JCS02551 Supplementary Material

Files in this Data Supplement:

• Supplemental Figure 1 - Fig.S1. TIRF illumination can distinguish between dorsal and ventral surfaces of the lamellipodium. (a and b) Fixed keratocytes were incubated with 0,17 mm fluorescent beads and imaged using TIRF, epi-fluorescence, and DIC. After RGB colour combination of the three images, beads imaged by both TIRF and epi appear white whereas beads imaged by epi only appear red.

• Movie 1 - Movie 1. Keratocyte motility is both rapid and persistent. The lamellipodium remains flat on the substrate at all times. Cell body transport matches the rate of leading edge protrusion so that cells appear to glide over the substrate.

• Movie 2 - Movie 2. Lateral diffusion of DiIC12 is blocked at the leading edge. Epi-fluorescent images (upper left) show the spread of dye in the dorsal and ventral plasma membranes. TIRF images (upper right) show the spread of dye in the ventral membrane only. Merged image (lower left) shows epi in green and TIRF in red. Intensity scan (lower right) through the horizontal blue line graphically represents dye spreading. Dye reaches the leading edge via the dorsal surface at 11.29 seconds, but does spread to the ventral surface. Dye reaches the leading edge via the ventral surface at 17.71 seconds. Note that in sequential TIRF images, dye always fills from the back of the cell toward the front; the leading edge never becomes brighter than the lamellipodium interior. For each image pair the TIRF image preceded the epi image by 750 milliseconds.
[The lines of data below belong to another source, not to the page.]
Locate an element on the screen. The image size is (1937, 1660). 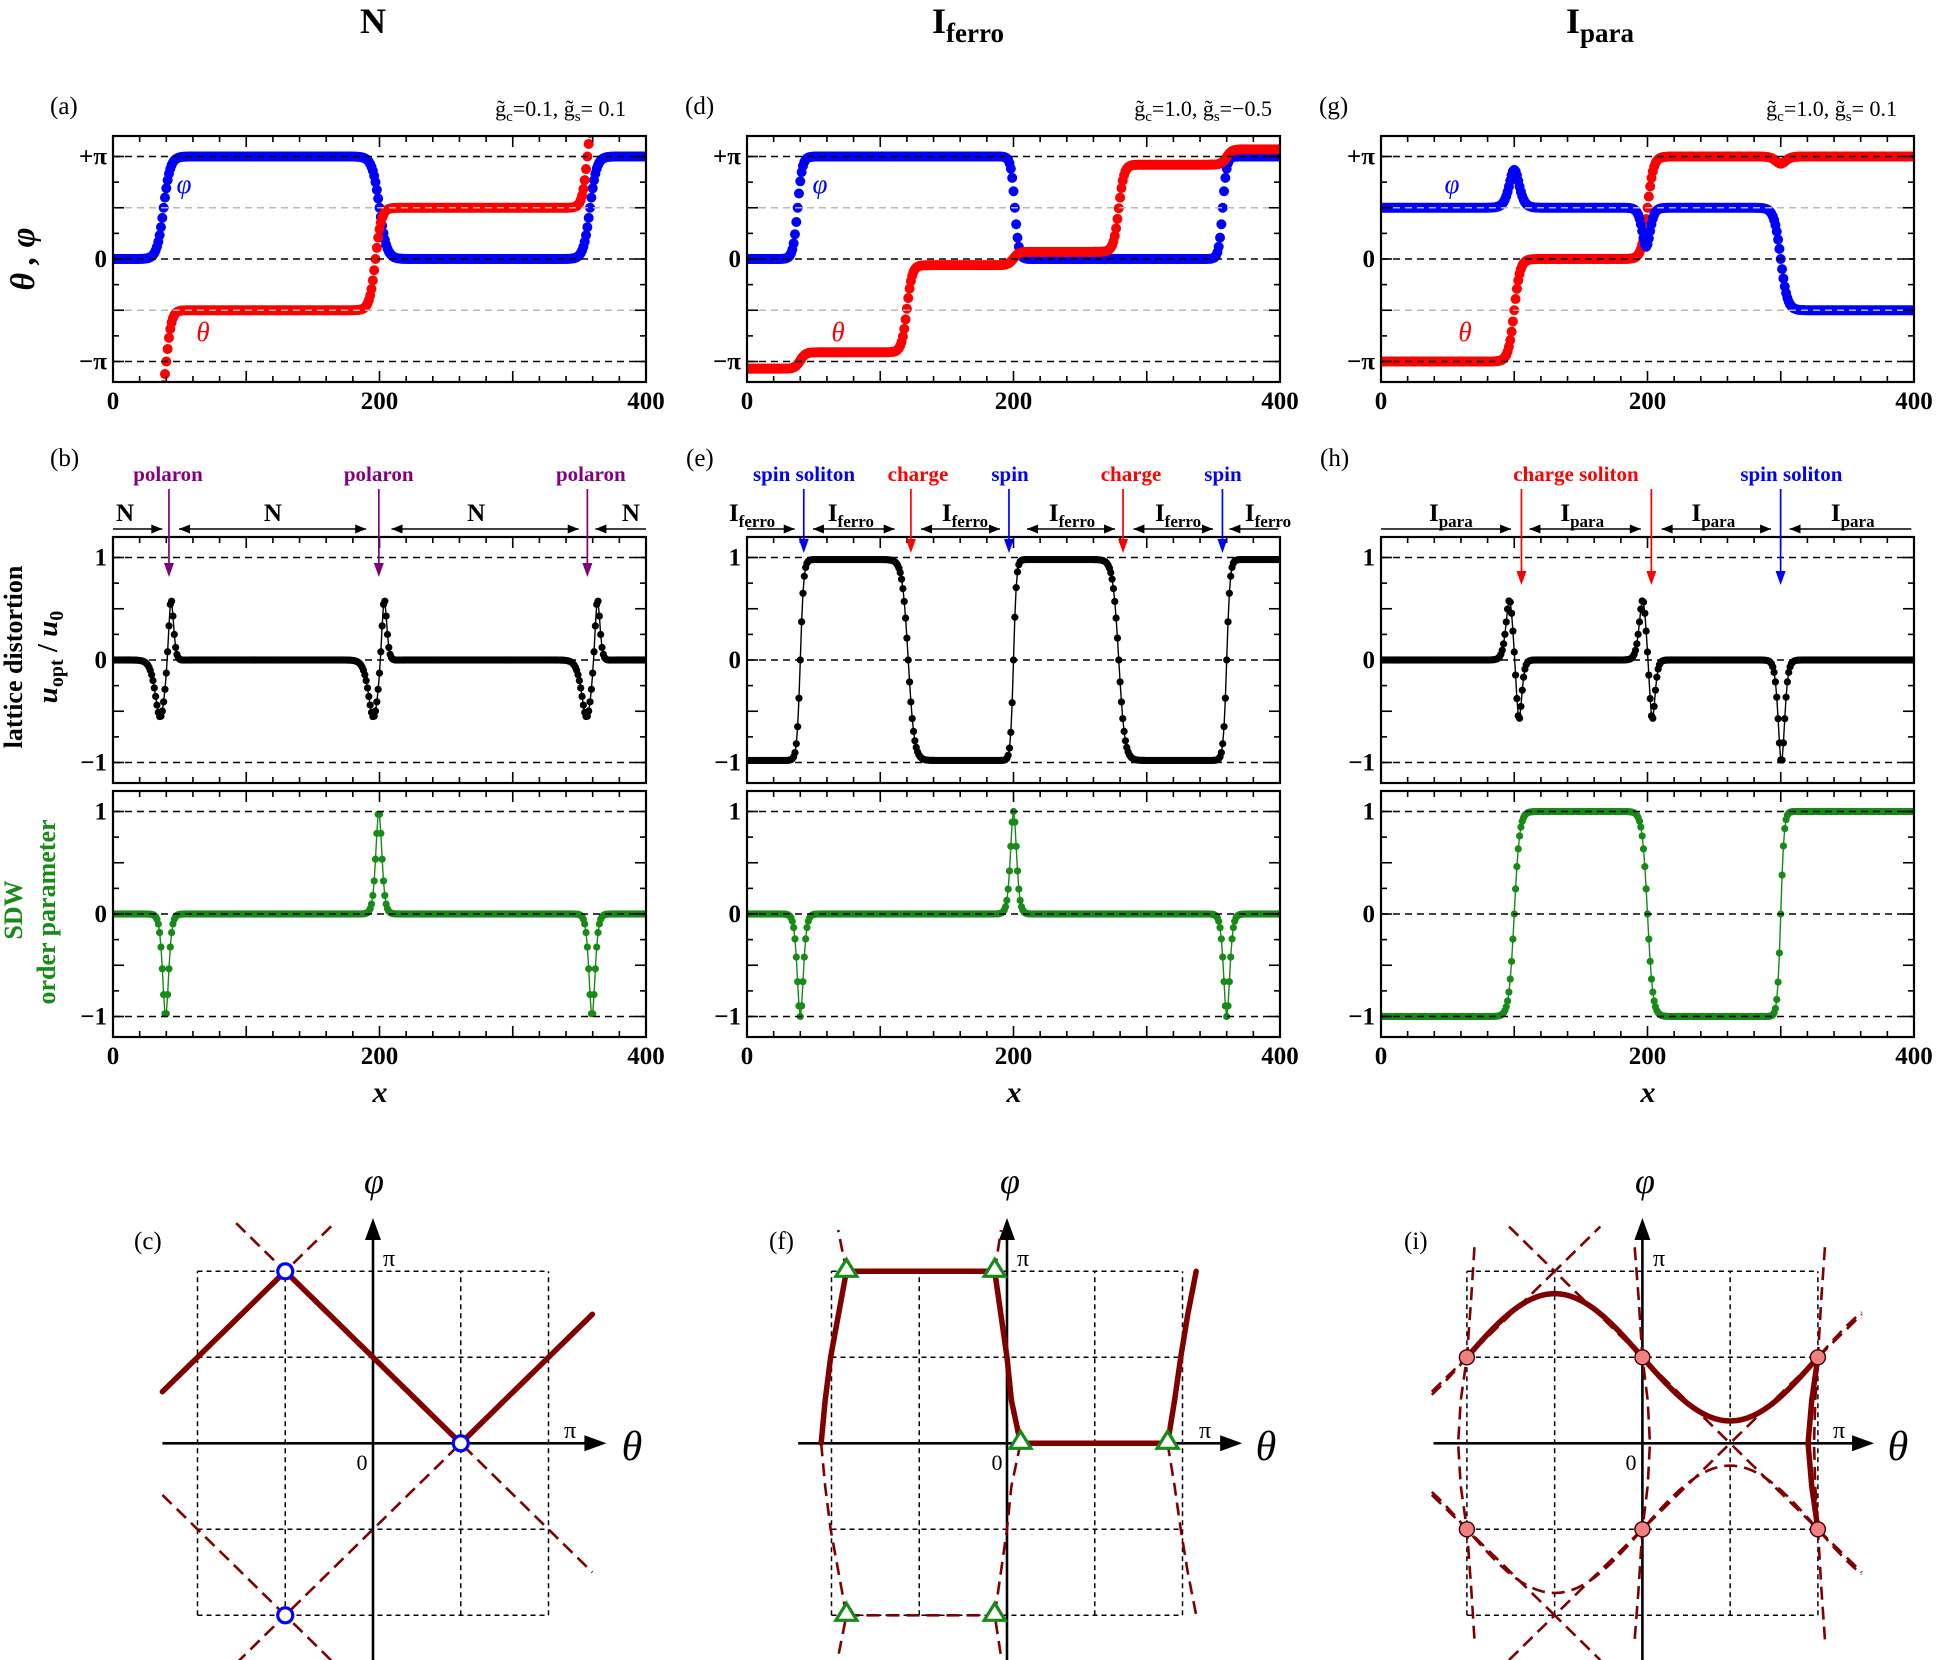
plot-area is located at coordinates (1648, 680).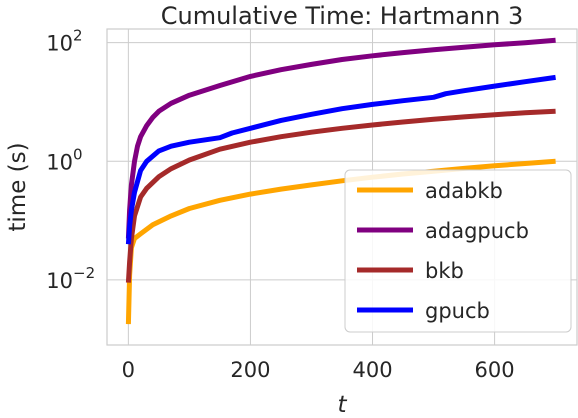  I want to click on x-tick-label: 400, so click(372, 370).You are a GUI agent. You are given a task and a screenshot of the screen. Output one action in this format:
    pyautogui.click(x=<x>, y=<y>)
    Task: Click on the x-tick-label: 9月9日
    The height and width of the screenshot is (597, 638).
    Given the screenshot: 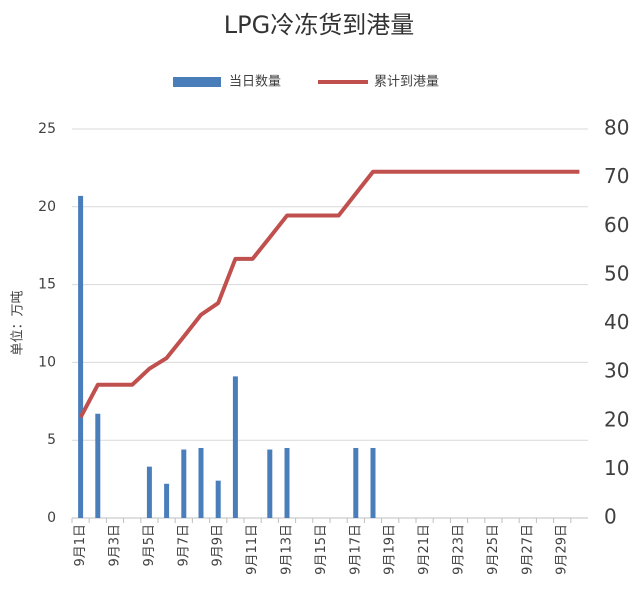 What is the action you would take?
    pyautogui.click(x=218, y=546)
    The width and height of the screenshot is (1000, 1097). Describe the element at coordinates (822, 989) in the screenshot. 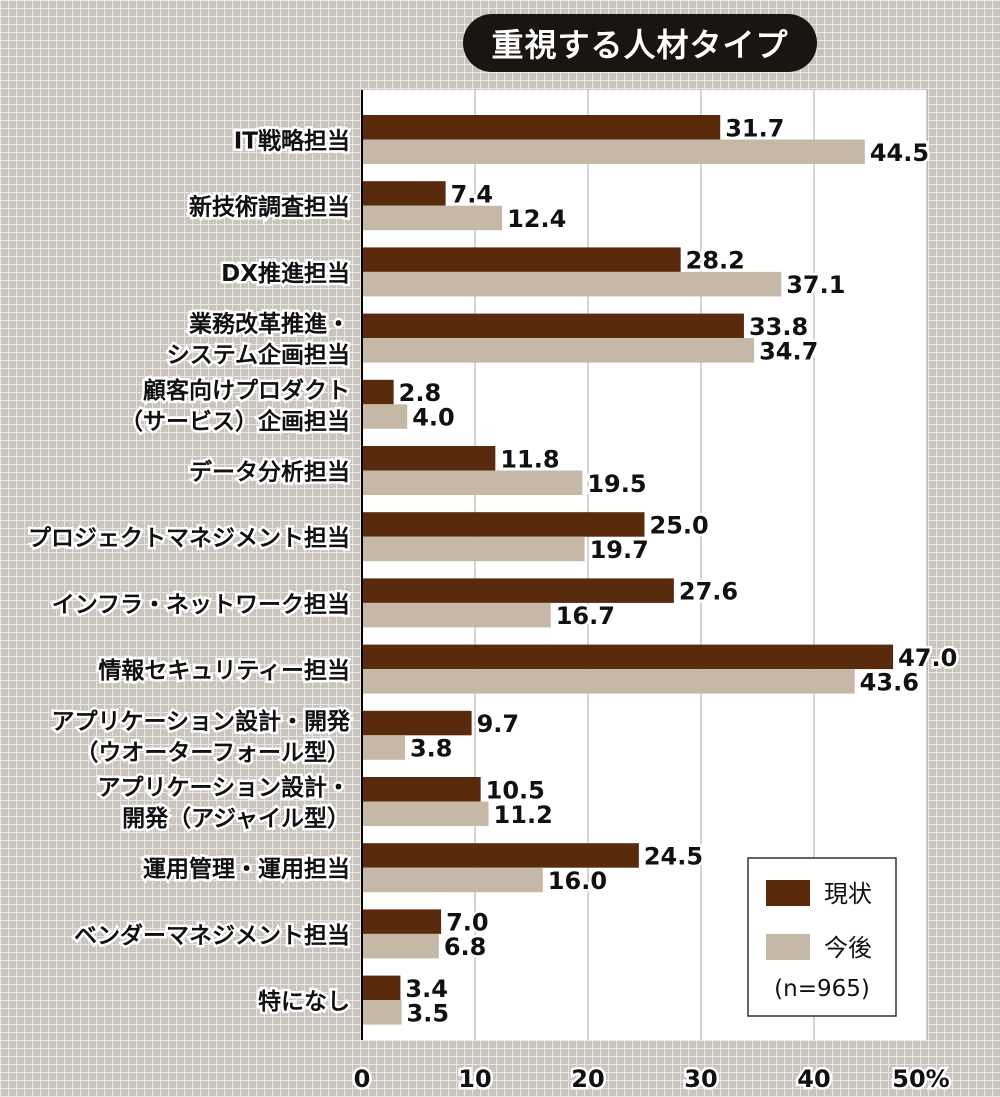

I see `sample-size-note: (n=965)` at that location.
• Movie 3 - Movie 3. Dye accumulation at the leading edge on the dorsal cell surface. Same sequence as SupVid-02 shown here at full time resolution (1.5 frame/second) between 8 and 34 seconds.

• Movie 4 - Movie 4. Keratocyte immobilized by CA treatment exhibiting centripetal flow within the lamellipodium.

• Movie 5 - Movie 5. Lateral diffusion of DiIC12 is not blocked at the leading edge of CA/CB treated cells. Panel arrangement same as SupVid-02. Dye reaches leading edge via dorsal surface at 8.51 seconds. At 10.62 seconds (next frame) dye appears at leading edge on the ventral surface. The double peak intensity profile clearly indicates that dye has spread from the dorsal to ventral cell membrane at both the front and back of the cell.

• Movie 6 - Movie 6. Epi-fluorescent time series of motile keratocyte homogenously labeled with Alexa-488 conjugated cholera toxin. There is no enrichment of the lipid ordered phase marker at the leading edge.